A drive down Richmond's (and perhaps the nation's) grandest residential boulevard, Monument Avenue, calls to mind vividly the South's tragic effort to dissolve the union that had been so dearly won almost a century before. When the avenue's monuments were erected, they resonated far differently than they do now. Today, a century or more later, we no longer celebrate the Lost Cause memories that comforted a defeated people. Instead, those magnificent statues of men such as Stuart, Davis, Jackson and Lee -- the latter being one of the finest works of public art on view anywhere -- remind us that times change and wrongs can be righted, that lost causes are not always considered by history to be noble causes, despite the mantle of nobility their proponents might then have worn.
The past is inescapable in odd ways here in Richmond. When I go to the grocery store on Brook Road, just north of the city's limits, I'm confronted by a carefully tended remnant of the breastworks that protected Richmond from Union General George B. McClellan's forces, bent on seizing the Confederate Capital.
This leftover bit of temporary fortification, now a mound covered by lush, green grass and evergreens, is surrounded by a wrought-iron fence and stands in a parking lot in front of a Martin's Food Market. Yes, just imagine that for a moment, and you'll know what I mean when I talk about Richmond's unfailing history lessons.
Now, with the 150th anniversary of the Civil War upon us, the reminders are even more present. Just after Richmond fell, Abraham Lincoln and his son Tad visited Richmond's still smoldering ruins, on April 4 and 5, 1865. Among the stops he made were the White House of the Confederacy, the State Capitol and Libby Prison.
And, yes, there is a historical marker that offers details of Lincoln's tour.
And as if those monuments, buildings, and markers were not enough, word came yesterday that Steven Spielberg will film his biographical drama "Lincoln" in Richmond this fall.
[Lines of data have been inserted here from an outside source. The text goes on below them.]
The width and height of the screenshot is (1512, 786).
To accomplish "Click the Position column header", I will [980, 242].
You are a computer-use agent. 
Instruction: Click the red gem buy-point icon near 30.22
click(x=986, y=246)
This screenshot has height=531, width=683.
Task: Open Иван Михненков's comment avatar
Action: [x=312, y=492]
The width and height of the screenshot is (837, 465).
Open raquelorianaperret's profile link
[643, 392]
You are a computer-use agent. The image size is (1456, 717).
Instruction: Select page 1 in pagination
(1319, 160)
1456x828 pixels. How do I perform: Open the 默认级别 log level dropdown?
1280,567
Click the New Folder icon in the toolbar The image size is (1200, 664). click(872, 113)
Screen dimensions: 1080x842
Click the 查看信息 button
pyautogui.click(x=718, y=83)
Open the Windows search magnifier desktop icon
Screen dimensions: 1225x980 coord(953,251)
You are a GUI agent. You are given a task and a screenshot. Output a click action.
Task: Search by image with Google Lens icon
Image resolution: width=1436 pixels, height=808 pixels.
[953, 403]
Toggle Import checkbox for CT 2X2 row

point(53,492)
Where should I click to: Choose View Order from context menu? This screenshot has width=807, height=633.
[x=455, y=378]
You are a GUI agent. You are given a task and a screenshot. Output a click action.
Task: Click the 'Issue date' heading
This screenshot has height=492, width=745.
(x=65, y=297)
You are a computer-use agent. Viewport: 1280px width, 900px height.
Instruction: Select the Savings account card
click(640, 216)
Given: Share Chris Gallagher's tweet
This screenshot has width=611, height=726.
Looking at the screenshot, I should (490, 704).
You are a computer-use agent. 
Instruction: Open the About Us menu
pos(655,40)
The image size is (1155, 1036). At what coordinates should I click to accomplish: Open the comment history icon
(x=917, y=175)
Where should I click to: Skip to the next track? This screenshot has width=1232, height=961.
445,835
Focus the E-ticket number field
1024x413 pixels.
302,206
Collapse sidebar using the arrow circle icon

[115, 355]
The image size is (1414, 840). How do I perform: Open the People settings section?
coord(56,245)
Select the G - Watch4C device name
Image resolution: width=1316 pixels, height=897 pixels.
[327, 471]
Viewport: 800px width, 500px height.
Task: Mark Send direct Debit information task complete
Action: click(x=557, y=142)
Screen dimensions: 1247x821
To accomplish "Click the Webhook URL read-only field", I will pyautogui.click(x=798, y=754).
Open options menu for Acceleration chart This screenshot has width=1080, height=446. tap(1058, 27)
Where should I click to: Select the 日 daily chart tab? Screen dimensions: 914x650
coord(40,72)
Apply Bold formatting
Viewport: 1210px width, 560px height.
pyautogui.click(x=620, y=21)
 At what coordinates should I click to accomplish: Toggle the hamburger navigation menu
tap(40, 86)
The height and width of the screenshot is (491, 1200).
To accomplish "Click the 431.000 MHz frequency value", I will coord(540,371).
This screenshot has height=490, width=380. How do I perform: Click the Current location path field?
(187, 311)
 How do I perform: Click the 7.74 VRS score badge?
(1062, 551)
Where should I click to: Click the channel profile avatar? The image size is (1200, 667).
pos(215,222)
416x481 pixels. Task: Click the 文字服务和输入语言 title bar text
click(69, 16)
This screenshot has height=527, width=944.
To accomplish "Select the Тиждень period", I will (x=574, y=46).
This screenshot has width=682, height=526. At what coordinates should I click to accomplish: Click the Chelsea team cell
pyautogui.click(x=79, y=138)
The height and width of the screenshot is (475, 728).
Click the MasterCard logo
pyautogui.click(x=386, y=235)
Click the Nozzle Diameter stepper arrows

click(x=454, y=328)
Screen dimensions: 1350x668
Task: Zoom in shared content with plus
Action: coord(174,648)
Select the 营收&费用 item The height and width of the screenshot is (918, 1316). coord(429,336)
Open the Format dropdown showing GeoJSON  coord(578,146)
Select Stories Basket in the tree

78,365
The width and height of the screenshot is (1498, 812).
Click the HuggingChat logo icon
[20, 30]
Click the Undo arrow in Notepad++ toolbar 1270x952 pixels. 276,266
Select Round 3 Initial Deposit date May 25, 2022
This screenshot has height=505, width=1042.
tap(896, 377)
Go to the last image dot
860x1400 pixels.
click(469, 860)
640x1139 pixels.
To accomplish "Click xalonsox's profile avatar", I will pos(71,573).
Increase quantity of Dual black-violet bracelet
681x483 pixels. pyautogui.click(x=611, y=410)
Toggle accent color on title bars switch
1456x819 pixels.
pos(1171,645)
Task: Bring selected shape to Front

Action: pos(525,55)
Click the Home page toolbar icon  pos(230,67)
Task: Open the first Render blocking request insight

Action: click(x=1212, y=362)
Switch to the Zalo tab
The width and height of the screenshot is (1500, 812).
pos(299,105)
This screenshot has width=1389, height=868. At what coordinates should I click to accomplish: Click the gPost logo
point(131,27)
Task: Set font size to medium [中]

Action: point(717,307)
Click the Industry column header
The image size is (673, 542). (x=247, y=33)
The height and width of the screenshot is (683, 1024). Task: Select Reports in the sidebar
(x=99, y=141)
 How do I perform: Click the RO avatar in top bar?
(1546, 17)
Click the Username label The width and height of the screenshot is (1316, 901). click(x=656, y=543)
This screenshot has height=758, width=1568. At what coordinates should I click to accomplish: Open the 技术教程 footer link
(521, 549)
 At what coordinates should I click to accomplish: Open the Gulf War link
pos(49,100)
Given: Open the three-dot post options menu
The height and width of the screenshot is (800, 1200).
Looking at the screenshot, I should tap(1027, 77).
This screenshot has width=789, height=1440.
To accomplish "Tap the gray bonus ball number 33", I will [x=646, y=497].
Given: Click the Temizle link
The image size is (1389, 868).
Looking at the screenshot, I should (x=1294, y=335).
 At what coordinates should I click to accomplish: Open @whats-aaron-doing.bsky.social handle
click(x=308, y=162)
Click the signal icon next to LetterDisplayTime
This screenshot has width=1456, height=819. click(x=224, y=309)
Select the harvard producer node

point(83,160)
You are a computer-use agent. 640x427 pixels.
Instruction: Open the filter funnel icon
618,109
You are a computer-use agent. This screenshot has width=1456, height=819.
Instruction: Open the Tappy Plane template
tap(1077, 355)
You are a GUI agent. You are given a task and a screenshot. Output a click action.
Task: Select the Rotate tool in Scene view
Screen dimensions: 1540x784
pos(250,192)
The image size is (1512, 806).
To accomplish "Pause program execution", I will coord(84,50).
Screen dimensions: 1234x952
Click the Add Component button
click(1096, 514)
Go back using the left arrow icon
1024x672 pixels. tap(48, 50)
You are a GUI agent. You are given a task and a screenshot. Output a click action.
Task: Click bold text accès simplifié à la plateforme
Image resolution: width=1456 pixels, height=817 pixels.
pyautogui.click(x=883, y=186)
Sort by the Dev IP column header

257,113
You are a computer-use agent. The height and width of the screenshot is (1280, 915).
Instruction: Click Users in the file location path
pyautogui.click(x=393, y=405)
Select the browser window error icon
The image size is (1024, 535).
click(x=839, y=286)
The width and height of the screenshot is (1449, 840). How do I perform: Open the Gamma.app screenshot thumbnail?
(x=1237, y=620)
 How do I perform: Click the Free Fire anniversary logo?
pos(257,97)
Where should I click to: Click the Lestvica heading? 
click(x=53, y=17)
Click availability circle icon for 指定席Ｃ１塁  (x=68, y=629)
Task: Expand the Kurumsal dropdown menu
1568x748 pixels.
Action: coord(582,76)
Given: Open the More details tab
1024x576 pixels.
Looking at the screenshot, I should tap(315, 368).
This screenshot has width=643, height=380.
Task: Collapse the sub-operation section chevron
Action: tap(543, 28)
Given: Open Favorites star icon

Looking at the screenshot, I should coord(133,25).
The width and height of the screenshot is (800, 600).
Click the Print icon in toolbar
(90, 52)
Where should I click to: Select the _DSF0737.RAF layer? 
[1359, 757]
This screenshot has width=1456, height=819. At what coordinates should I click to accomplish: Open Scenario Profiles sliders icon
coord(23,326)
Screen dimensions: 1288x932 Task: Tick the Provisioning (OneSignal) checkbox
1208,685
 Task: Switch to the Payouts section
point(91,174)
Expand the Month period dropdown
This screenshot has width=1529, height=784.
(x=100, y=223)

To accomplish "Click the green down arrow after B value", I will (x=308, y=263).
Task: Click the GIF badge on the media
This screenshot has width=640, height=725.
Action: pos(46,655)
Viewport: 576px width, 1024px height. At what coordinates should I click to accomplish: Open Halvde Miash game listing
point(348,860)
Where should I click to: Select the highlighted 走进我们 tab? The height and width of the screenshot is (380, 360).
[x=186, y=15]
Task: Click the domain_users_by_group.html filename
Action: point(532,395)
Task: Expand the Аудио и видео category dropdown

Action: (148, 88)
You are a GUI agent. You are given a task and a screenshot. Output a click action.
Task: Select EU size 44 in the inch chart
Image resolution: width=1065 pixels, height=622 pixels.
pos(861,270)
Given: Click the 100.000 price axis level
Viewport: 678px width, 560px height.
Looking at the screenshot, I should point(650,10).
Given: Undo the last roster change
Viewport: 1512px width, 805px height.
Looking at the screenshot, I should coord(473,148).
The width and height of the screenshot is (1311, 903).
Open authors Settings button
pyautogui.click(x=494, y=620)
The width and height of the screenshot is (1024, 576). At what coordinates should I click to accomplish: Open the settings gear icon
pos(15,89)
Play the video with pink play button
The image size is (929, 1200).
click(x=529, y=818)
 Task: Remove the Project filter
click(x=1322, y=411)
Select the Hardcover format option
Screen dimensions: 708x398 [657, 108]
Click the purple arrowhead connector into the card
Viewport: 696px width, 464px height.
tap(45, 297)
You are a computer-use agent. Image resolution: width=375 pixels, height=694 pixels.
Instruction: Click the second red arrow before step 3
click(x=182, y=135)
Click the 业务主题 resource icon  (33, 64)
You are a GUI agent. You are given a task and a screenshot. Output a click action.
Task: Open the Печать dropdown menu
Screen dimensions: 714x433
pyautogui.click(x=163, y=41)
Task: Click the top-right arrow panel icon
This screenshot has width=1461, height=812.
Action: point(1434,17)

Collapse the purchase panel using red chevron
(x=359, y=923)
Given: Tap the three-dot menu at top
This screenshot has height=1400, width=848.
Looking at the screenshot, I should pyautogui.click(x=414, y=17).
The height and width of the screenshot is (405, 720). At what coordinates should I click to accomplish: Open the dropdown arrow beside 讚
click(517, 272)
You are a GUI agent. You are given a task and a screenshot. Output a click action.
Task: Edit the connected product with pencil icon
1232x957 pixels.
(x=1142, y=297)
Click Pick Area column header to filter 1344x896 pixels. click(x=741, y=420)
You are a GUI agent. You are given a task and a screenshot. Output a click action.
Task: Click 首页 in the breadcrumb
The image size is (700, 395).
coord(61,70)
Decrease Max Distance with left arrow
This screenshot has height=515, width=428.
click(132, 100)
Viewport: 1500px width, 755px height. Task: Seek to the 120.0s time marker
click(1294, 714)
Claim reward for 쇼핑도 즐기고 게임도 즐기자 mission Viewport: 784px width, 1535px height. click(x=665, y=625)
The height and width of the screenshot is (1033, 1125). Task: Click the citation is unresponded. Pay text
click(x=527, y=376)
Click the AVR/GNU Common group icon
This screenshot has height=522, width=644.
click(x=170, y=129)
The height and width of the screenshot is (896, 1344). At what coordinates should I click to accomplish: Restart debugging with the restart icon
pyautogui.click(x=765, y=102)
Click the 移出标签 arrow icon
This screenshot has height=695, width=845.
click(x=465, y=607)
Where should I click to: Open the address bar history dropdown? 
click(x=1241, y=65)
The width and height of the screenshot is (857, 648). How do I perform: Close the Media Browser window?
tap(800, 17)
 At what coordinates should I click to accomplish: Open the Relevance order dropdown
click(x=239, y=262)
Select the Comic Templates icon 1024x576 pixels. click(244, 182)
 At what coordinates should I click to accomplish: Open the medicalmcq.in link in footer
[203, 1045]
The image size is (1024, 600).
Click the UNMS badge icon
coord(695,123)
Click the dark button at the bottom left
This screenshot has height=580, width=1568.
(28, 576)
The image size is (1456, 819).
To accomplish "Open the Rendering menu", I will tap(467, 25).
Based on a book by Doris Kearns Goodwin, the movie is expected to be released in 2012. Keep your eyes peeled and you might spot Academy Award-winning actors Daniel Day-Lewis (Abraham Lincoln) and Sally Field (Mary Todd Lincoln).
William Faulkner, the revered Southern writer, put it succinctly in his 1951 book "Requiem for a Nun." His character Temple Drake, who first appeared as a college student in his novel "Sanctuary," is now a grown woman with a child and is coming to grips with her own turbulent history. Faulkner wrote:
"The past is never dead. It's not even past."